Reassuring, because it has been shown that the experience Jotun has gained from the Barents Sea and the Norwegian continental shelf has resulted in products that withstand conditions also in the Arctic regions. Surprising, because the climate is changing and is different from what was believed, with higher temperatures and more humidity.
Svalbard is one of the world’s northernmost inhabited areas with its location north of the Arctic Circle, and the climate is characterised by low temperatures all year round, seasonal darkness, midnight sun and long periods of fog, high winds and violent storms.
Just outside Longyearbyen stand Jotun’s test panels, mounted on poles that are hammered eight metres down into the ground. The test station was opened in autumn 2015, in collaboration with Innovation Norway, Svalbard University and Leonard Nilsen og Sønner, Jotun’s local partner at Svalbard.
“Boring is good”
- Our experience from the Barents Sea and the Norwegian Continental Shelf shows that the Arctic is not a myth for us, we are used to these conditions. But prior to this test station we have had no way of documenting this. Findings so far confirm what we believed and hoped, namely that our products perform well in this climate, says Anders Skilbred, senior chemist in Jotun and responsible for the test station at Svalbard.

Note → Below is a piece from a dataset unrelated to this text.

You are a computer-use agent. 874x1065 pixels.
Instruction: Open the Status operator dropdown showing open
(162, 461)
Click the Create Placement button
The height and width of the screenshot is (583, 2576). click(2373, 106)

- And even though that might sound rather boring, in this case “boring is good”. This means that what we have done so far works well, and that our customers can be certain that our products meet expectations, even in the Arctic region.
About 40 different paint systems are now being tested on Svalbard, including products from all segments: Protective Coatings, Powder Coatings, Decorative Paints and Marine Coatings. Ice-breaker paints are being tested in the Van Mijen Fjord outside Svea, a small mining community about 45 kilometres south of Longyearbyen. The fjord freezes over every winter, and metre-thick ice moves up and down with the tide and wears the paint samples.
Anders Skilbred adds:
- Academic literature has little reference to the Arctic climate, and all testing that we conduct here will provide us with increased knowledge and better products.
Field tests are important
Many products must pass various laboratory tests to be approved. Jotun conducts a number of such laboratory tests, but stresses the importance of supporting the results with tests conducted under real conditions - so-called field tests.

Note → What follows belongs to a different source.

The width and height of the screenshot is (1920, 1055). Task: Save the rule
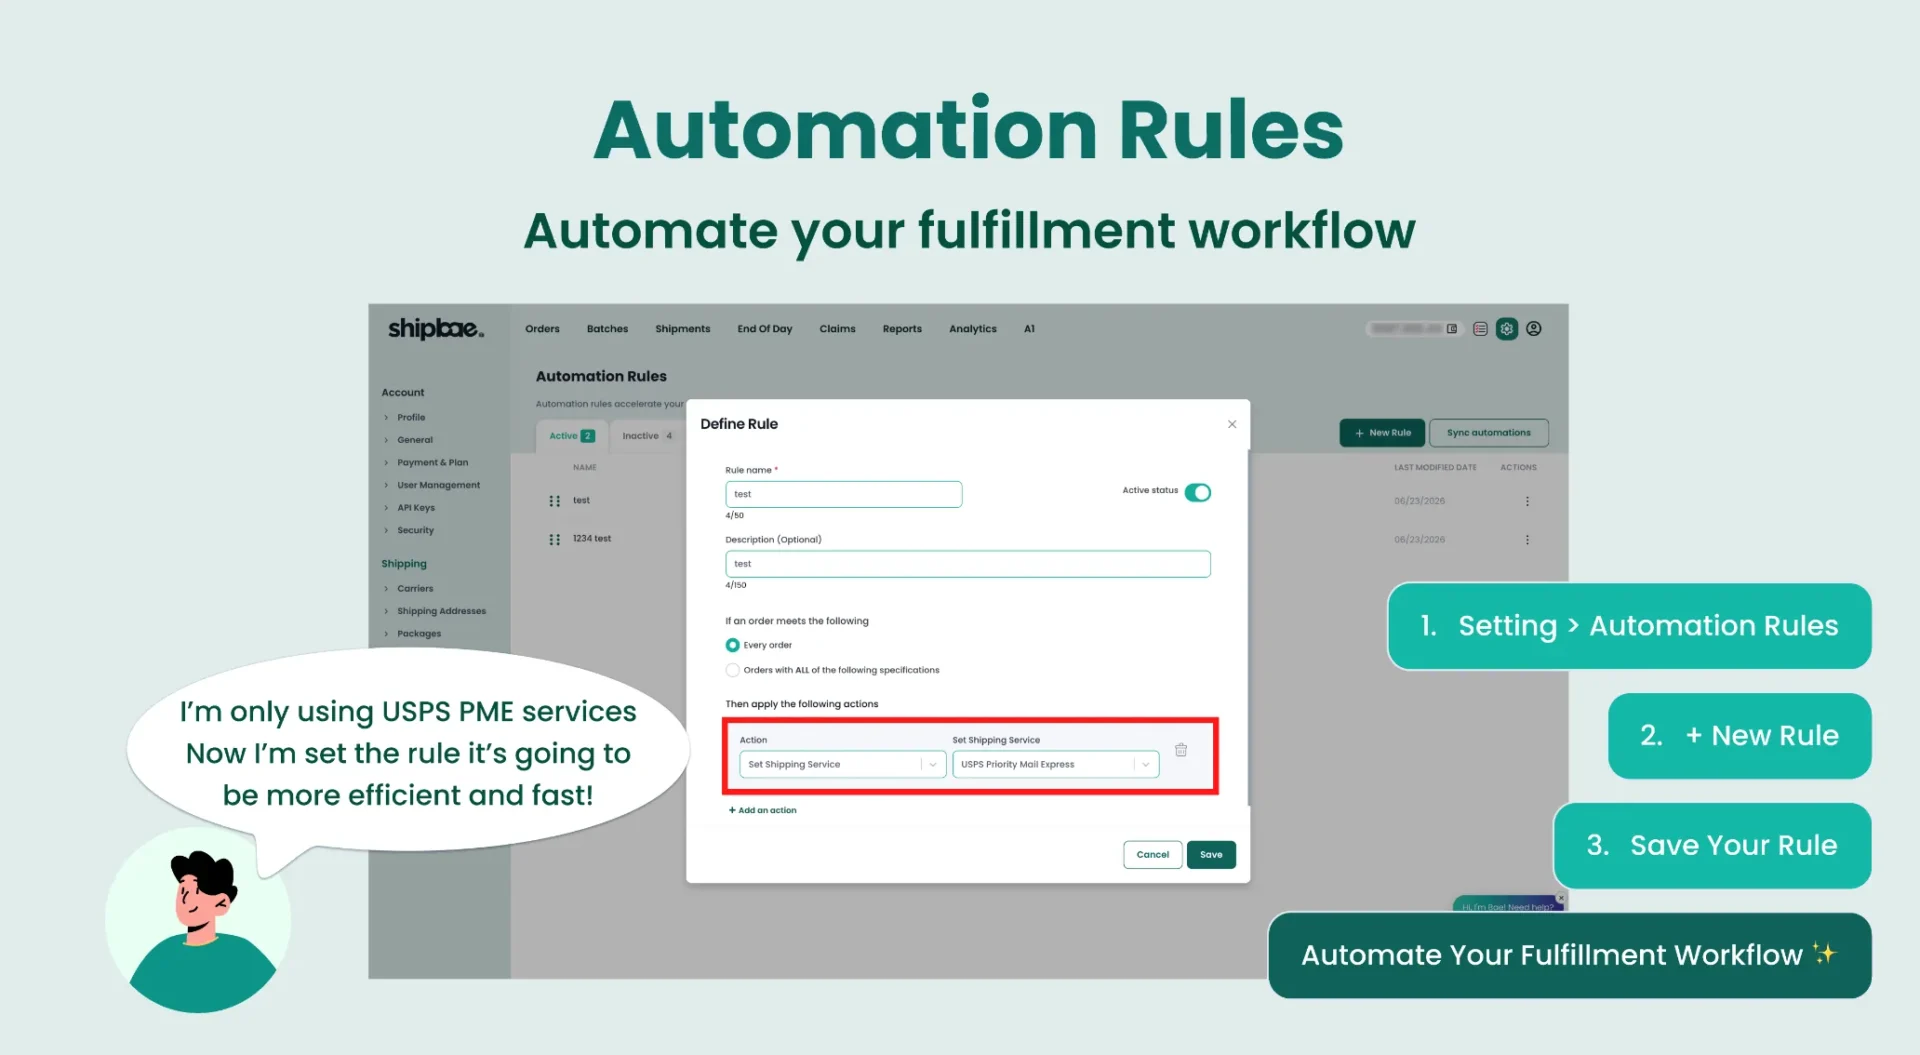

- Laboratory tests are necessary and important, but they must be supported by field tests. To obtain proper results you must be willing to test for 10-15 years. We have a long-term perspective in Jotun, and set aside time and resources for field testing, says Anders Skilbred.
He emphasizes the importance of testing under real conditions, and simplifies it by comparing it to baking a frozen pizza.

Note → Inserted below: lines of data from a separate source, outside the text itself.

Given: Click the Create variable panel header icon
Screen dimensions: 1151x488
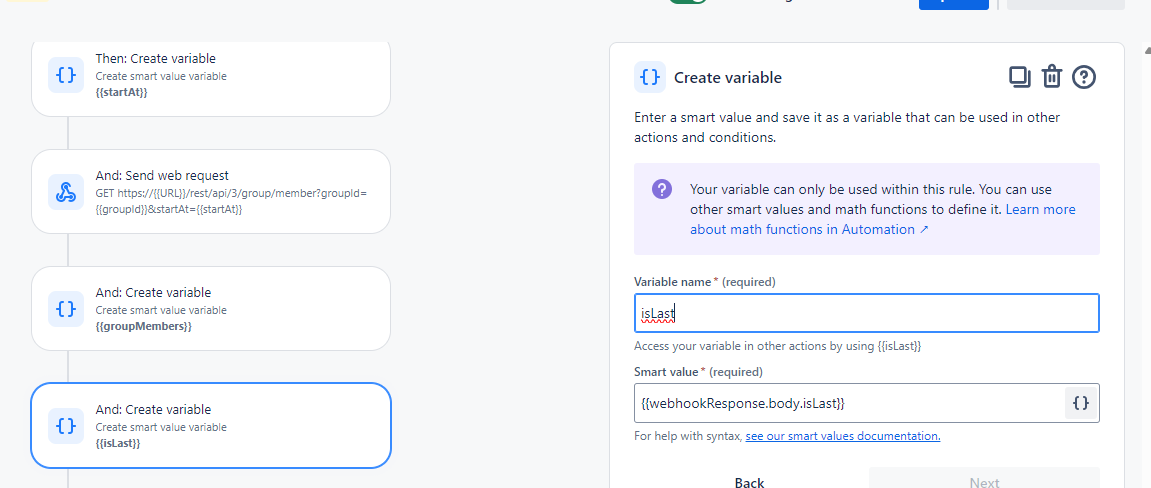Looking at the screenshot, I should pyautogui.click(x=650, y=77).
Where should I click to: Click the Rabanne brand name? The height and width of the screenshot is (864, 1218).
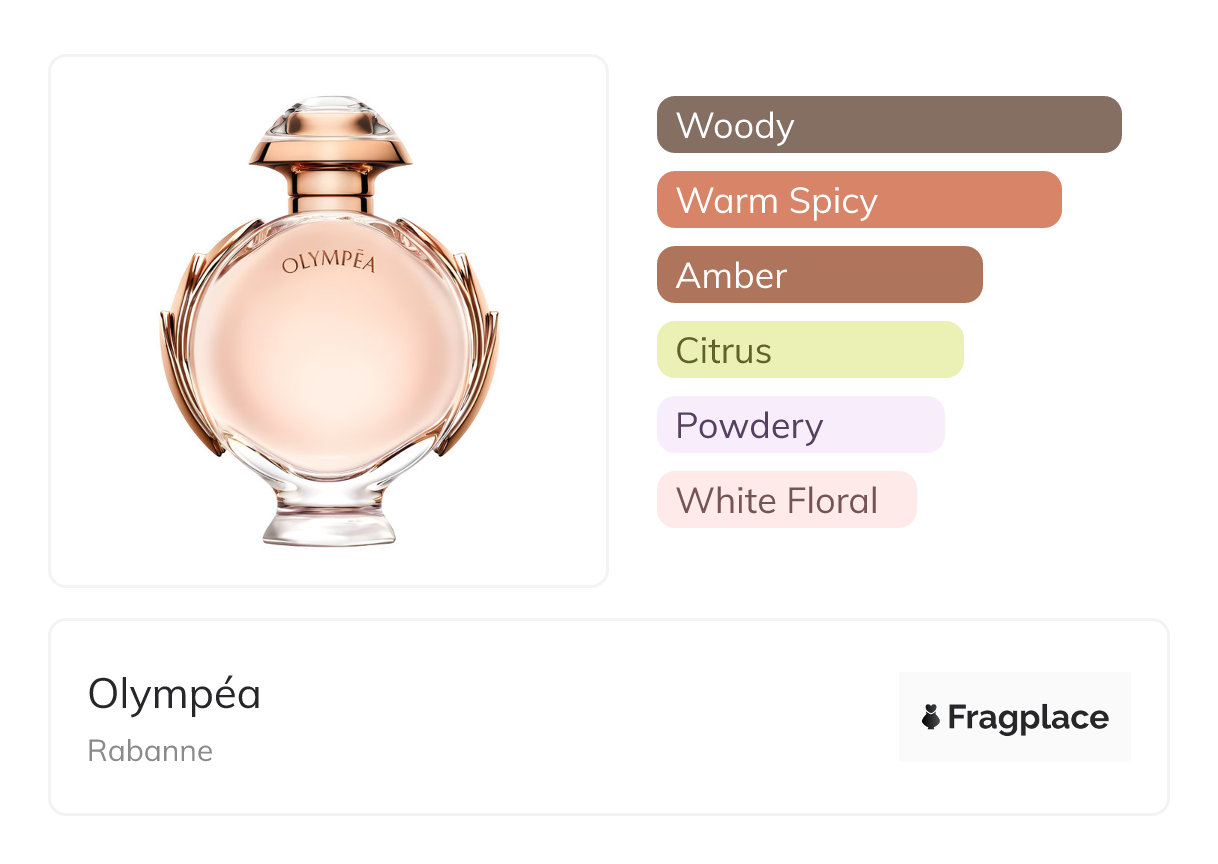(150, 751)
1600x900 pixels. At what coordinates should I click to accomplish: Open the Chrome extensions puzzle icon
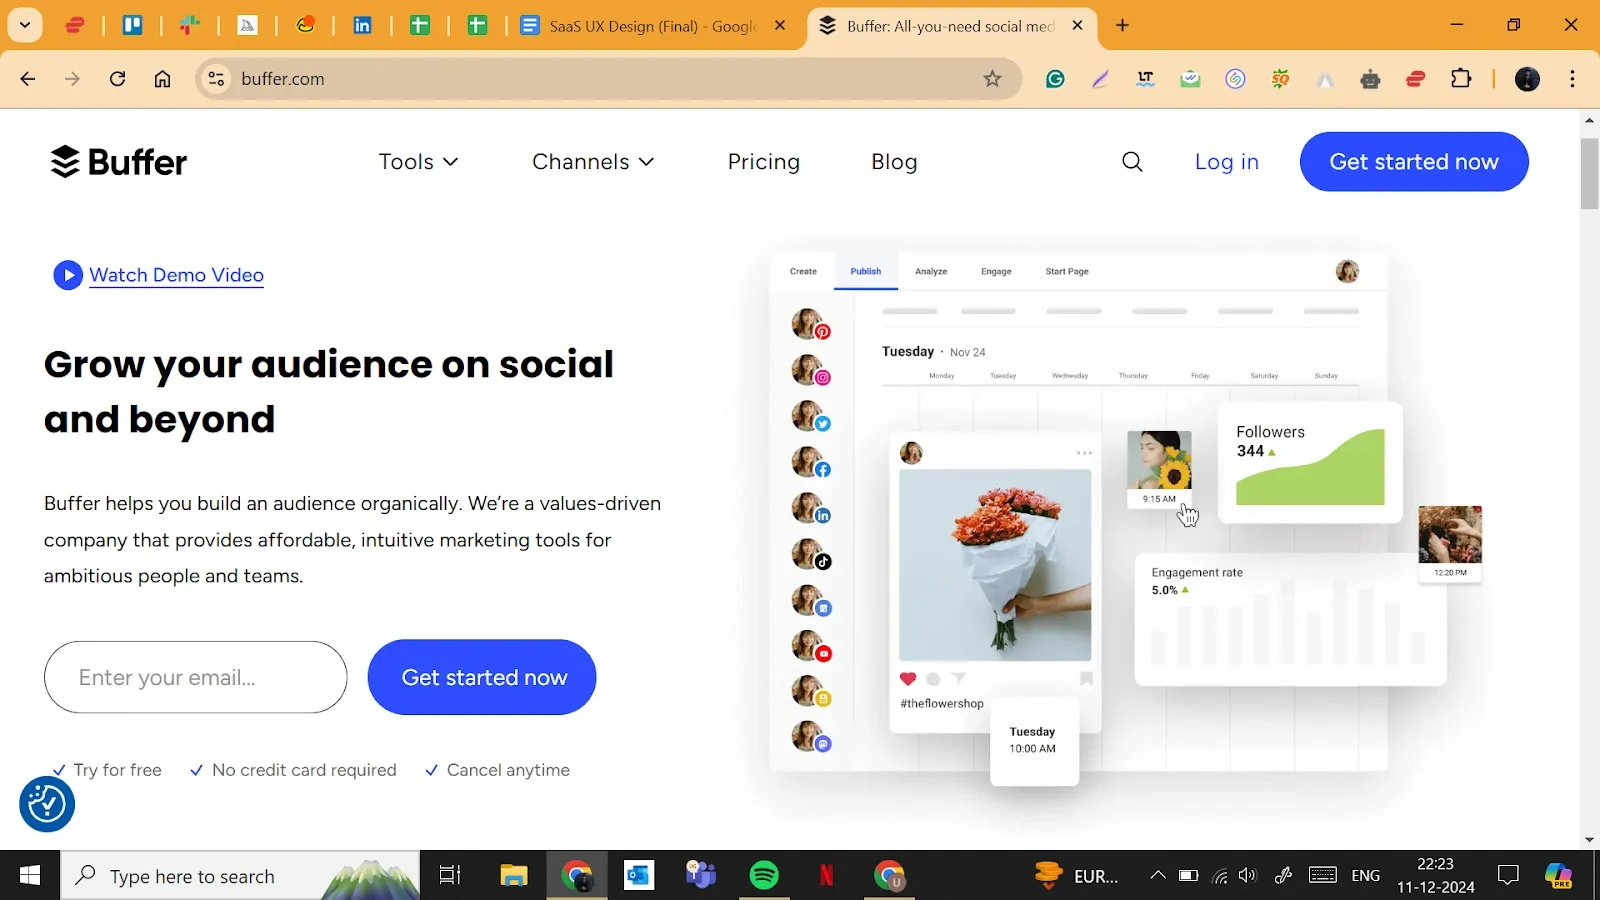[x=1461, y=79]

- You do not necessarily obtain the same result if you bake a pizza at 2,500 degrees for one minute, as if you bake it at 250 degrees for ten minutes. Field tests provide us with documented experience under real conditions, says Anders.
The test station on Svalbard also provides us with unique opportunities to test characteristics that are difficult to test in a laboratory.
- Take for example the question of UV radiation. UV lamps are used in the lab, but such lamps usually mean that the temperature also increases. Thus, it can be difficult to know what impact is due to UV radiation, and what is due to the increased temperature. On Svalbard the midnight sun lasts half a year, which gives intensive light around the clock. This gives a great deal of UV radiation, while the temperature is not particularly high. This is an example of how the test station on Svalbard gives us the opportunity to test something that is difficult to achieve elsewhere, Anders explains.
Climate is changing
The corrosion rate, in other words how quickly metal rusts in untreated condition, has never been measured before on Svalbard. With an established test station here, Jotun can contribute with valuable information to the local community on Svalbard.
- The climate is changing, and average temperatures have been higher than normal every month for the last eight years. For example, hunting huts that have stood for a hundred years, are now starting to rot. Untreated metal panels set out about two years ago are already rusting quite heavily, says Anders.
- This obviously sets greater demands to us in Jotun. We must develop even better and more sustainable products and solutions that not only protect assets, but also the environment.